- _Exercise requirements_
From the data below, copy exactly the lines that lie between the one holding "720x659 pixels." and the one holding "Click Stellar's green", including both, and nothing more.
─── Records ───
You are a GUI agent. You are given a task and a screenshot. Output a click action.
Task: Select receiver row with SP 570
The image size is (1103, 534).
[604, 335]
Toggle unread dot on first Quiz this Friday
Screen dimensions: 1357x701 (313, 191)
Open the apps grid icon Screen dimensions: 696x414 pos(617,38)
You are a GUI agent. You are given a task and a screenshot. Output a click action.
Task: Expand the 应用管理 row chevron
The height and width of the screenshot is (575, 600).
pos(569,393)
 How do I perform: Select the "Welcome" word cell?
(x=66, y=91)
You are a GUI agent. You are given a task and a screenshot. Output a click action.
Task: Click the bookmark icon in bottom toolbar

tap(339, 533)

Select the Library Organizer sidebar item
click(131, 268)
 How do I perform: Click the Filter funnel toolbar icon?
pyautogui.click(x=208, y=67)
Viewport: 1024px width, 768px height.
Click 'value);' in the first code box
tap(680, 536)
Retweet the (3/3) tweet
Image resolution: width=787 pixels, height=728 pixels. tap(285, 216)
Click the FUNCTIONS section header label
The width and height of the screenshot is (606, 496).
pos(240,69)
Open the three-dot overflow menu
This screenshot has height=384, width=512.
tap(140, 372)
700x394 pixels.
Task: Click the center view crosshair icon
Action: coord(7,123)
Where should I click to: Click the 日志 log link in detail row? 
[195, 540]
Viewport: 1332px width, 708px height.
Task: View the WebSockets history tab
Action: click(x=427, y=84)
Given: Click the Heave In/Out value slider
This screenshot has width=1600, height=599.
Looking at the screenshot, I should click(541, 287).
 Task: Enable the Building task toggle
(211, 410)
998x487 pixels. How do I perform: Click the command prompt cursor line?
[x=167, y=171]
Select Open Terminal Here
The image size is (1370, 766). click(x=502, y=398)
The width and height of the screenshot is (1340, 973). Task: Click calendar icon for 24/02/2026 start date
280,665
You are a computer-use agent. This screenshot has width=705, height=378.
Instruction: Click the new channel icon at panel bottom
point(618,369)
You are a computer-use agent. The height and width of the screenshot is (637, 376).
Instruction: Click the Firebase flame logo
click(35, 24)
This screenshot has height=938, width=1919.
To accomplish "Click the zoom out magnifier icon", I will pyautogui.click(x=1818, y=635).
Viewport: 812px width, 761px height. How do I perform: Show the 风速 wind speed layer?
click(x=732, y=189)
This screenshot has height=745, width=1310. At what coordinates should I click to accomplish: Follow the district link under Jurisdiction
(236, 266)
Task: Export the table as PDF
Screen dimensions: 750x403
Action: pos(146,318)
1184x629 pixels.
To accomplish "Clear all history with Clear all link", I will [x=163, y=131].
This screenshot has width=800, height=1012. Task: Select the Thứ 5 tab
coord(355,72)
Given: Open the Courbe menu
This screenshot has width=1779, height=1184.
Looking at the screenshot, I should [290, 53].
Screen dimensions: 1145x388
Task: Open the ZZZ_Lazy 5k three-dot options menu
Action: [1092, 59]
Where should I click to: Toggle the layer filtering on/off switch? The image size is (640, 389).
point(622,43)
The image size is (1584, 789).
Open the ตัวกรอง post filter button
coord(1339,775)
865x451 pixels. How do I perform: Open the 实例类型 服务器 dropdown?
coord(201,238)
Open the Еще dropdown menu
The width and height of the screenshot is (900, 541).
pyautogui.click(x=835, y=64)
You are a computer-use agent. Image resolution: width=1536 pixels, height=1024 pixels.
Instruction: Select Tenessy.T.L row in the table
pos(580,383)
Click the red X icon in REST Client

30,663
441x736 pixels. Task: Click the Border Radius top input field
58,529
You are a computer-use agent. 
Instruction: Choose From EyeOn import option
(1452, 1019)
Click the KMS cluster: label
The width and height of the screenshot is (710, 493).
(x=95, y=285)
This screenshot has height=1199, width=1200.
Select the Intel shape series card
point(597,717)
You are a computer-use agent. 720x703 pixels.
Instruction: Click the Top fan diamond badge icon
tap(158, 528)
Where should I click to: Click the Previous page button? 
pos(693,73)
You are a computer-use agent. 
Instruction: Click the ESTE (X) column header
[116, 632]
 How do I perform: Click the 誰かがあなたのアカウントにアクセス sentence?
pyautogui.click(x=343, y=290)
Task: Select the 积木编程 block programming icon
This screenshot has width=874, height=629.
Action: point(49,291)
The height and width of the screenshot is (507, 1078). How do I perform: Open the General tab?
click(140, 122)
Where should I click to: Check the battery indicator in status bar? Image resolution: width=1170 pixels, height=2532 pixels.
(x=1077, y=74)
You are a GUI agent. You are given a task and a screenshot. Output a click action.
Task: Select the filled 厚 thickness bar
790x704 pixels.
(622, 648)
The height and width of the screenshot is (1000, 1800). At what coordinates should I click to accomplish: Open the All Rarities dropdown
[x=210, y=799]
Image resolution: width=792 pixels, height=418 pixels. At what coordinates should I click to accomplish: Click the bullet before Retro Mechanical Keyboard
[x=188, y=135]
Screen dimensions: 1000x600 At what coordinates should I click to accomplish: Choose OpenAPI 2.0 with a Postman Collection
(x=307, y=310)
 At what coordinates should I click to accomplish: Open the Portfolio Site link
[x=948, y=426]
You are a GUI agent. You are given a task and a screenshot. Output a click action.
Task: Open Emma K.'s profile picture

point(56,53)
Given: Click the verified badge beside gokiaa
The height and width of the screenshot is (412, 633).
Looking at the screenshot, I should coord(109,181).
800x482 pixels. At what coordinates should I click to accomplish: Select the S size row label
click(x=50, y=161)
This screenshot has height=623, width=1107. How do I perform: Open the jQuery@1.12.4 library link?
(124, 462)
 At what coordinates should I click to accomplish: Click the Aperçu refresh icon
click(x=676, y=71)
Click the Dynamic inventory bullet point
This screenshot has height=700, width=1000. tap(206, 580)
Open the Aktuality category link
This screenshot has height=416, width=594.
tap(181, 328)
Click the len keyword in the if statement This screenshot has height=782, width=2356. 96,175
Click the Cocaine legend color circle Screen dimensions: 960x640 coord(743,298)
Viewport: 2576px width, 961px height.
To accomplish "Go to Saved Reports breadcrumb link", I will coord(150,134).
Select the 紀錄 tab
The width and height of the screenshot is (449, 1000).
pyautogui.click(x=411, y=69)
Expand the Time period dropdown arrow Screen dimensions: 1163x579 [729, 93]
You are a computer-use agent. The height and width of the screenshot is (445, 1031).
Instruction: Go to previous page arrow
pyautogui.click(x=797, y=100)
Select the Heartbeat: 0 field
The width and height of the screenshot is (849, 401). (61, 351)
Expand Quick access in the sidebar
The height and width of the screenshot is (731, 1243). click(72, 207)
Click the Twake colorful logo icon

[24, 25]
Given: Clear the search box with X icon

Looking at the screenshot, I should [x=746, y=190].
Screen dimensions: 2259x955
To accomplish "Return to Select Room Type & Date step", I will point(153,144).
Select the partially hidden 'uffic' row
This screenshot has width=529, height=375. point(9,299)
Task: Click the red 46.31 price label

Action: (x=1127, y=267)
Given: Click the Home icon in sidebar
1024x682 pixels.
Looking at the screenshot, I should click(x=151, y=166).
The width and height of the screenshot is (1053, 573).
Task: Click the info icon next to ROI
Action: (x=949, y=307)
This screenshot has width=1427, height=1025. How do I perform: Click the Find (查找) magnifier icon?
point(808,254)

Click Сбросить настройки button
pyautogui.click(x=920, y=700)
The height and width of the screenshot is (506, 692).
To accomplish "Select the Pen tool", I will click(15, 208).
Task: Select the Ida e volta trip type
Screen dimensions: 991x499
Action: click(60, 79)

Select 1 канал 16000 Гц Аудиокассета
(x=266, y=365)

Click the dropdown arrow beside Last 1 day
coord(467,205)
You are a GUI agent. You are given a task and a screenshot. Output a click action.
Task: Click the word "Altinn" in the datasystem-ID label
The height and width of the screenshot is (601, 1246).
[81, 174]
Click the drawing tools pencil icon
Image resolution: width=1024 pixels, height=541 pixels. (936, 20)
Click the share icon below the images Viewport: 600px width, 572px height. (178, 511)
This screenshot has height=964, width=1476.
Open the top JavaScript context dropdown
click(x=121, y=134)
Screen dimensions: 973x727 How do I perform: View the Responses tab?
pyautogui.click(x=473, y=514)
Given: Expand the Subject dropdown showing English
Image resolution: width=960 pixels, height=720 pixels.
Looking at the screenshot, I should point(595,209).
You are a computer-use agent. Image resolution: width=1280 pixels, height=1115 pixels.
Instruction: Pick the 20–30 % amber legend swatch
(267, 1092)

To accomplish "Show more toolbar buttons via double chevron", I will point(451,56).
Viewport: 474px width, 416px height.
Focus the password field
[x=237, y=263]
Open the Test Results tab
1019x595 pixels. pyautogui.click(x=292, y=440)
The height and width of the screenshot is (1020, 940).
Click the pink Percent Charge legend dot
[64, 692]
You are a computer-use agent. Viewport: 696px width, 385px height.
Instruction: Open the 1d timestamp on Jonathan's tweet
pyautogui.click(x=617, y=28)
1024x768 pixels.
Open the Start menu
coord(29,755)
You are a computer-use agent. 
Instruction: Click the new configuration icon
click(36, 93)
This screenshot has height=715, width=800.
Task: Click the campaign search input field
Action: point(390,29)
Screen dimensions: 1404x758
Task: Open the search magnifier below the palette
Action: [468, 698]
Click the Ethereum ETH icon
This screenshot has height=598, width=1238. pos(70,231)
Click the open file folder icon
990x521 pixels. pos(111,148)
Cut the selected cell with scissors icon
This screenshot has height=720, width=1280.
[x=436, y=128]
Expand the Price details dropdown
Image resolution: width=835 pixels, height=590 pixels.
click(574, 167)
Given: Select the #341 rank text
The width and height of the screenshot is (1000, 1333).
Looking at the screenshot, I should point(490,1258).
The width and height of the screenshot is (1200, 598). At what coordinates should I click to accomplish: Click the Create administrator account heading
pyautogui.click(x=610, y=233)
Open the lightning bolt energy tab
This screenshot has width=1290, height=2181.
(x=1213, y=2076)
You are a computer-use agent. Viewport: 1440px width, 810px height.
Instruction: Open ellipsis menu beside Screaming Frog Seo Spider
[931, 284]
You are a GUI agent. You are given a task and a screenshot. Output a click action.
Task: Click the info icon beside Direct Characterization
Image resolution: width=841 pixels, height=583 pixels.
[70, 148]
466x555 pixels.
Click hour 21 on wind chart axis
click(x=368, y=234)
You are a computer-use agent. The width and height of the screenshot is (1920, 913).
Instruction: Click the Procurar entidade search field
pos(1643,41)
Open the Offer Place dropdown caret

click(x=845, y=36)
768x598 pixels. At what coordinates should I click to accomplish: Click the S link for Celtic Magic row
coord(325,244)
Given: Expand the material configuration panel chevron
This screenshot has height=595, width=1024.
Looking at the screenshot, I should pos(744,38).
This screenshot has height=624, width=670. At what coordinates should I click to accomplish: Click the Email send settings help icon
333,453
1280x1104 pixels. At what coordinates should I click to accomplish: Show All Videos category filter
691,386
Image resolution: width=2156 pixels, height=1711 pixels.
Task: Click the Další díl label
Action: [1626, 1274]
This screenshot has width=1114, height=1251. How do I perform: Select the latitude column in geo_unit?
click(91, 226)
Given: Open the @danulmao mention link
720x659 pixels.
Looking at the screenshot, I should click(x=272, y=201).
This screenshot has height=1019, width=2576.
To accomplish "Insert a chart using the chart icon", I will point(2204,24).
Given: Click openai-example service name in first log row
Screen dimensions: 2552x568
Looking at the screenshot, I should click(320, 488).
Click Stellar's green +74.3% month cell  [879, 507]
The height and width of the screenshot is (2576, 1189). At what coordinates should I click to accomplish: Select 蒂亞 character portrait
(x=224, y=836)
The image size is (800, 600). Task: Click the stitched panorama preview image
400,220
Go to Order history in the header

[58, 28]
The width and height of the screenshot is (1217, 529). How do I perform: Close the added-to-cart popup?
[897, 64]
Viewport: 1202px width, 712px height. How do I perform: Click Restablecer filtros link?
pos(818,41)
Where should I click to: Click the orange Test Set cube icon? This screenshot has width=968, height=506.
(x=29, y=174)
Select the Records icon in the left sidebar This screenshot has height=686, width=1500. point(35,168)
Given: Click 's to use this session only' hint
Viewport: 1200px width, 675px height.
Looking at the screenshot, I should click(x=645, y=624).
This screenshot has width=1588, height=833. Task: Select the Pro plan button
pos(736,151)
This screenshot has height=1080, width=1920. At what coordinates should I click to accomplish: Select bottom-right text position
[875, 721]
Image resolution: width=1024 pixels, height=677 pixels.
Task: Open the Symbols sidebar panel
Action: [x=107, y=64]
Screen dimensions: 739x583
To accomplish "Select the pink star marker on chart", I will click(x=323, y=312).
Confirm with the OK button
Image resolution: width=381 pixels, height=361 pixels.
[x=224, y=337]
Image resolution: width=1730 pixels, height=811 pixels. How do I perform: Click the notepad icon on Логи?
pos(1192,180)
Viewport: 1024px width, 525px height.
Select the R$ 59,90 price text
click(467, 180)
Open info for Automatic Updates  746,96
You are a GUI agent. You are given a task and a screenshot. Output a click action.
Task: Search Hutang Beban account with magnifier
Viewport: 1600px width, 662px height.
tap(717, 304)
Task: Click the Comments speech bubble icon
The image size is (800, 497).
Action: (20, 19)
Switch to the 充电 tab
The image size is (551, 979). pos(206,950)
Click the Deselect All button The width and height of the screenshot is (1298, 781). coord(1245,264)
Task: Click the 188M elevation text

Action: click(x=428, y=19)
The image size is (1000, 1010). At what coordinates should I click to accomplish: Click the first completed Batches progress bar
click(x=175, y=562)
───
- _Answer space_
720x659 pixels.
Looking at the screenshot, I should click(x=272, y=201).
This screenshot has height=1019, width=2576.
To accomplish "Insert a chart using the chart icon", I will point(2204,24).
Given: Click openai-example service name in first log row
Screen dimensions: 2552x568
Looking at the screenshot, I should click(320, 488).
Click Stellar's green +74.3% month cell  [879, 507]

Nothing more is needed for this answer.